Defeating Racism in Artificial Intelligence

Like a dog or a child, AI systems are black boxes. You don’t really know what goes on inside their brains. You train them all the same. Repetition. You feed in your inputs or commands and tell them what the expected result should be and given a large enough sample set, hopefully the Neural Net or pet learns the pattern and can predict new correct outputs for never-before-seen inputs.

AI is here, it’s real, its very effectively at dealing with some problems that old style programming can’t deal with and it’s sticking around.

If victims of systematic or subtle racism currently have a hard time proving existing non IT systems are racist (such as job interviewing, flagging down a taxi) they may have an even greater problem with upcoming AI systems and ignorant (aka wilfully complicit) companies who will pretend AI takes racism off the table.

I foresee Mortgage websites where you fill in your details to get mortgage offers and car dealerships websites all trained with racist data collected from the 70s and onwards where the data could be in places racially biased.
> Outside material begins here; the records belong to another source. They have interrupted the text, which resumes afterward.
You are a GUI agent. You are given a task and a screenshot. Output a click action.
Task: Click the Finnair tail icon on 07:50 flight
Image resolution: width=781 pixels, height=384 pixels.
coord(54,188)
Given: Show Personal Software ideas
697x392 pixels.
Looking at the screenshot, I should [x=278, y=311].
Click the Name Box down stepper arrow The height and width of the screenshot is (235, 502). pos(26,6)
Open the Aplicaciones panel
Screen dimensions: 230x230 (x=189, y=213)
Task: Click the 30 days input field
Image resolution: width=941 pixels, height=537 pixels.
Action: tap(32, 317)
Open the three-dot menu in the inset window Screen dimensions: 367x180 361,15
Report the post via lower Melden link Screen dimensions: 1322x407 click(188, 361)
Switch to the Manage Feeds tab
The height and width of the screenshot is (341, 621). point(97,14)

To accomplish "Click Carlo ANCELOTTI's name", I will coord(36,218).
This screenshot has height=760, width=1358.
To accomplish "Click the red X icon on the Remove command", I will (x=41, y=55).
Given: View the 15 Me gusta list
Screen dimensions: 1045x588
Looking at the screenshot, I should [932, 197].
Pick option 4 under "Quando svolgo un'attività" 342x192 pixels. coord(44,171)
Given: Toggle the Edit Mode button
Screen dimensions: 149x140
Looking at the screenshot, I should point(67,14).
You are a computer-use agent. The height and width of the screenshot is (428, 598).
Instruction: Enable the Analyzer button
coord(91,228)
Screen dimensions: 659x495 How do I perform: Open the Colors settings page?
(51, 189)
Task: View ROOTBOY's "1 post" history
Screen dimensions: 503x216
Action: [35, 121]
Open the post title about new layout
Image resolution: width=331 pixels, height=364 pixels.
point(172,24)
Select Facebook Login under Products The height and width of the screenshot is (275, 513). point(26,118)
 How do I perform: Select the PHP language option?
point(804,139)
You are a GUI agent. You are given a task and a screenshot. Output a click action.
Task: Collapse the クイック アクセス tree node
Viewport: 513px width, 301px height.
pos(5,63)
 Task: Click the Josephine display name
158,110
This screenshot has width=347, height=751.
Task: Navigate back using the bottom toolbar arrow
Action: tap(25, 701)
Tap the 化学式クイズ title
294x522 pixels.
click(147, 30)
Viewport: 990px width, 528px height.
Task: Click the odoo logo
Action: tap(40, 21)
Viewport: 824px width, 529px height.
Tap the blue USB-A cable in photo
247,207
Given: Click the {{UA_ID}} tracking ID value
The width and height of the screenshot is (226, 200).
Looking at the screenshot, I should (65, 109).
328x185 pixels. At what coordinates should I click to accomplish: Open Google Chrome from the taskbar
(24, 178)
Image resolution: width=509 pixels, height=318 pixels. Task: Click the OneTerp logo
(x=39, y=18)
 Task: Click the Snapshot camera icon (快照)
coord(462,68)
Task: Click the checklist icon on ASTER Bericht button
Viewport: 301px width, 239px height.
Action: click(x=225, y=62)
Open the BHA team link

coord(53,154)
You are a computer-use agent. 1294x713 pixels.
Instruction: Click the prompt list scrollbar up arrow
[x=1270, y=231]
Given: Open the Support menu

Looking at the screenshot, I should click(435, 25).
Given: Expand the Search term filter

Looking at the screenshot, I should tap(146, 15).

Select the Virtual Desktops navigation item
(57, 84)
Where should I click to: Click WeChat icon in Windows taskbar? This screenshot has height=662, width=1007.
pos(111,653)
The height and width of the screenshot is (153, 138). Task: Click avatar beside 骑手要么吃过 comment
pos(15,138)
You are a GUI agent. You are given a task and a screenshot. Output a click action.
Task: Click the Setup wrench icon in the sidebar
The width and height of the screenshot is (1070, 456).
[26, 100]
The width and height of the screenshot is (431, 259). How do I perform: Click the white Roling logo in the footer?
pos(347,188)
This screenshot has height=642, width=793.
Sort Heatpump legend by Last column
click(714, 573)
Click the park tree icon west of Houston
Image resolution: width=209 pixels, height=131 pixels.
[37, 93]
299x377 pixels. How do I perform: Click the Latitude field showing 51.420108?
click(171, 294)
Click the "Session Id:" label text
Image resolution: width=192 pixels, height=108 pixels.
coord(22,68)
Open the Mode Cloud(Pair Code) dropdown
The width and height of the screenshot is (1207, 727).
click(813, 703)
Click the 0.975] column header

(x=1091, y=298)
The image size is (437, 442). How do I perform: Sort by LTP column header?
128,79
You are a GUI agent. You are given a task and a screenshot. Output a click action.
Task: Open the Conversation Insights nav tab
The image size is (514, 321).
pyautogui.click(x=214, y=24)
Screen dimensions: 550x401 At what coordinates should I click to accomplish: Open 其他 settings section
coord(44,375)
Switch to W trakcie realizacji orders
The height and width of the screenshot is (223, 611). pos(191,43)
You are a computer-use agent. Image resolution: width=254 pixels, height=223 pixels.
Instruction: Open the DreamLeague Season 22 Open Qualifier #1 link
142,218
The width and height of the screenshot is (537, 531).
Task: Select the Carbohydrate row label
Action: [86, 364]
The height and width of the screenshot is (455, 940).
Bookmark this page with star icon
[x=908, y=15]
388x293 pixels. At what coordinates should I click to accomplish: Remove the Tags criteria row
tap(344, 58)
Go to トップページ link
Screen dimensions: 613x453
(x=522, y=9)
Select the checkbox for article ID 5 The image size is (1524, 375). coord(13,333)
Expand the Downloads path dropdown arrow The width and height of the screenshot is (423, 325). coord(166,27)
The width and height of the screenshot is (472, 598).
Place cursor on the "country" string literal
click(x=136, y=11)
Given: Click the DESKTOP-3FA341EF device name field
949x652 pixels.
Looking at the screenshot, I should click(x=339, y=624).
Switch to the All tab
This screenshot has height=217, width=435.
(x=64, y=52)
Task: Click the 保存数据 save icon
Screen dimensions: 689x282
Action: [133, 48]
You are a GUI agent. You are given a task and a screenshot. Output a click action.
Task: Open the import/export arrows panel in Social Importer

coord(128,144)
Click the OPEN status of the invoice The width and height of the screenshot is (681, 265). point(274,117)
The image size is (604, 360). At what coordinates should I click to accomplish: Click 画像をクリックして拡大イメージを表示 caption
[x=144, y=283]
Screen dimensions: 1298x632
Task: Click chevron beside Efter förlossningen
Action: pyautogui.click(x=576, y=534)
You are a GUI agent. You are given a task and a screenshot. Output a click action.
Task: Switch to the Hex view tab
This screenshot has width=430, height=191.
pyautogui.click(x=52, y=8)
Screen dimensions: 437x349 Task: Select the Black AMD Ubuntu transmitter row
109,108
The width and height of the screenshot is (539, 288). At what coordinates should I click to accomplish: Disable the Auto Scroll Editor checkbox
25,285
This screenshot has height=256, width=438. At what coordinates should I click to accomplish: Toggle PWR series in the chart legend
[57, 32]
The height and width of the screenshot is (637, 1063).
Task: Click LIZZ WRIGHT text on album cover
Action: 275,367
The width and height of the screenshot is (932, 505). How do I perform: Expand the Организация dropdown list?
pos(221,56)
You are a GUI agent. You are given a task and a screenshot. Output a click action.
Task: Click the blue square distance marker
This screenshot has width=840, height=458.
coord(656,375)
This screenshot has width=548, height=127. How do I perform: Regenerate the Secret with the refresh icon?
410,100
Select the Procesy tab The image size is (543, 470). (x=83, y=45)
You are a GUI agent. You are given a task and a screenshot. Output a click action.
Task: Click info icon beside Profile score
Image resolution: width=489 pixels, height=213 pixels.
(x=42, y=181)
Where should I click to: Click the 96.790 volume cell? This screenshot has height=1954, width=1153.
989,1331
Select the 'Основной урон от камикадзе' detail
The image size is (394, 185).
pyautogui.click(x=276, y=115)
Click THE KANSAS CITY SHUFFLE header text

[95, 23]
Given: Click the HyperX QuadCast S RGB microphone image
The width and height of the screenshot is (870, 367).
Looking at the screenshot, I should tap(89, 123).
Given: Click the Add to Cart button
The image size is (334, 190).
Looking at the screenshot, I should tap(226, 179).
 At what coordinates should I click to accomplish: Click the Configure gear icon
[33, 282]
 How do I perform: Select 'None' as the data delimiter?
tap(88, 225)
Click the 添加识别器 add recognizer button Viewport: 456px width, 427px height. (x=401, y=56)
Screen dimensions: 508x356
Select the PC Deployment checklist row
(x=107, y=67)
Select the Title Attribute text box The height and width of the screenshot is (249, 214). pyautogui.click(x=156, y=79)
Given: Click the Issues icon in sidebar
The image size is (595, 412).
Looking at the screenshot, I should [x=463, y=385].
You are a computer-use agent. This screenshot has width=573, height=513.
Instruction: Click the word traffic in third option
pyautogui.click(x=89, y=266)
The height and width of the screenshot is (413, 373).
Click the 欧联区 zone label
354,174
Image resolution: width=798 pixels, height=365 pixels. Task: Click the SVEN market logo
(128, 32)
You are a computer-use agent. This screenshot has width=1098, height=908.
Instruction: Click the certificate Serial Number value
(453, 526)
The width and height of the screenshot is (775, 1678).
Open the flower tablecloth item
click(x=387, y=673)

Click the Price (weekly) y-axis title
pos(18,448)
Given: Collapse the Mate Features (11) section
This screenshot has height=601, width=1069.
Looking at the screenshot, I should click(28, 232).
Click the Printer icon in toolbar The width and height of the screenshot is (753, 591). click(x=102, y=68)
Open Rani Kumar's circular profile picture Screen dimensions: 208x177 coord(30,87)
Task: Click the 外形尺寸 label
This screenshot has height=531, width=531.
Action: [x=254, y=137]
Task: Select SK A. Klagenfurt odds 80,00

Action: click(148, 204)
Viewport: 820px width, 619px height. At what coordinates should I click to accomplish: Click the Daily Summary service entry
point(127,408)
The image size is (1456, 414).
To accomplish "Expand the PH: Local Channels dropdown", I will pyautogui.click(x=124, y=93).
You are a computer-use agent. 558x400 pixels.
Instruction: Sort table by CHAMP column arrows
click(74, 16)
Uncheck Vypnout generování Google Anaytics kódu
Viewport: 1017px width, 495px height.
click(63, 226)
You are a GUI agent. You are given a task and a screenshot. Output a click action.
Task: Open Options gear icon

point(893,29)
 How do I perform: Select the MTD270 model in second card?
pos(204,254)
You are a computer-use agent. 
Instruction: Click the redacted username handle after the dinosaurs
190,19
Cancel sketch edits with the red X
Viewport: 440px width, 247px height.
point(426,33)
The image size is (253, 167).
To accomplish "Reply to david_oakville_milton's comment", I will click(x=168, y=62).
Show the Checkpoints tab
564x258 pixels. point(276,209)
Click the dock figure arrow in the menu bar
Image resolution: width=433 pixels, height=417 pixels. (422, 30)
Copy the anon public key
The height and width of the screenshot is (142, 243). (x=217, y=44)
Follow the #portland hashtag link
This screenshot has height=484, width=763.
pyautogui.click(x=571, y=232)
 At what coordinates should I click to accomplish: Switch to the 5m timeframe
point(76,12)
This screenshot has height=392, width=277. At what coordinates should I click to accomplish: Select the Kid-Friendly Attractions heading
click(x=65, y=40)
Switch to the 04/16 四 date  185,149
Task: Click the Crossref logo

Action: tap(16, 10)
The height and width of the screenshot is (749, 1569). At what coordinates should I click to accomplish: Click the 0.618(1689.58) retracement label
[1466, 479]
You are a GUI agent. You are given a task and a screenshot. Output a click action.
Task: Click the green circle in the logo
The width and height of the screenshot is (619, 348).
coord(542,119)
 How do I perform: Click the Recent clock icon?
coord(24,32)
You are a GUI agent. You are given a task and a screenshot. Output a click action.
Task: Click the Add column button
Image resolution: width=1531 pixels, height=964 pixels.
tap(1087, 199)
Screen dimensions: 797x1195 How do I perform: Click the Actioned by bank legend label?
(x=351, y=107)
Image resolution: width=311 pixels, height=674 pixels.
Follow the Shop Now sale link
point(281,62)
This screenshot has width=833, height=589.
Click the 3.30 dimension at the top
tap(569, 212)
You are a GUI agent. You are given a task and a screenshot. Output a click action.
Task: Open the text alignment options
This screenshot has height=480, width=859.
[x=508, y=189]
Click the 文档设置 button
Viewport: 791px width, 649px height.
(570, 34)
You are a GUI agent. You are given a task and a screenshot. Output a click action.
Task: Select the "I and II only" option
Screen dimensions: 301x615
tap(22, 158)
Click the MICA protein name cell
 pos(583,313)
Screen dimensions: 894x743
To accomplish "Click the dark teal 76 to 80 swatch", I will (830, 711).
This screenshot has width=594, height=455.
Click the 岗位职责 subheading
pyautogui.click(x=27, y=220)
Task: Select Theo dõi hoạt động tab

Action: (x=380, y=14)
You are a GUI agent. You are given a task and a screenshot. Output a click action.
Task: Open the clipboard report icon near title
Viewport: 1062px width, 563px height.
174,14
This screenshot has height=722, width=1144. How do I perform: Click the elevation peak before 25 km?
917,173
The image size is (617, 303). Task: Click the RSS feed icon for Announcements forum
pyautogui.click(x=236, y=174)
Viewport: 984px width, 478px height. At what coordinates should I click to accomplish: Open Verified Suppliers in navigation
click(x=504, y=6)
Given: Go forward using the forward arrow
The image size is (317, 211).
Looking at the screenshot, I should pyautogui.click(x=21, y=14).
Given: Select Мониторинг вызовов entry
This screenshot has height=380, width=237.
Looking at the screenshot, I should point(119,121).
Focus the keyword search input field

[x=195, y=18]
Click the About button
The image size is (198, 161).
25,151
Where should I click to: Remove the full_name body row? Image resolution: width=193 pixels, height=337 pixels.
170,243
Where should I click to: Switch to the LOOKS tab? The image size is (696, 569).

Obviously we won’t tell the AI what race the applicants are, we won’t even ask on the form, but like a human with good intuition, the computer will do what it needs to, to hit its targets, and the guy named Jamal gets the red cross while Richard gets the green tick. The computer just imitates the patterns it’s seen before.

Race can be inferred from name, location, occupation, college names and many other subtle clues. Even if you can’t see it, doesn’t mean the computer can’t either.

I wasn’t going to write on this subject until I saw a fascinating talk at Scala Exchange 2017. There’s this program called Matryoshka that can analyse decision trees. The woman who gave the talk showed us the complete list of passengers on the Titanic. Their names, gender, age, some other bits and finally, whether they survived or died. Matryoshka allowed her to see which factors on the input played the largest part in deciding the final outcome. Were the women and children prioritised? It’s quite simple really, you group the data by a field (eg Name) and look at the how close to 50% the outcomes were. I kind of lie, It actually gets really tricky with non binary data and dozens of discrete inputs but the point is, it can be understood and built to a certain point. Certainly by people smarter than me.

When it comes to race and ensuring equality, you achieve nothing if you sweep race related questions under the table. You must capture everyone’s race and then retrospectively look back to see if a system is racist or not. This is the practice used by the UK government when you apply for jobs there.

Matryoshka and similar tools could be a decisive tool in helping us to understand the AI we build, to keep it transparent and going forwards to ensure we build the kind of fair, racism-free systems we all want to see.

Disclaimer: I have not actually worked on or studied AI, nor have I actually used Matryoshka! I just sit in conferences and feel the sound waves bounce off my forehead.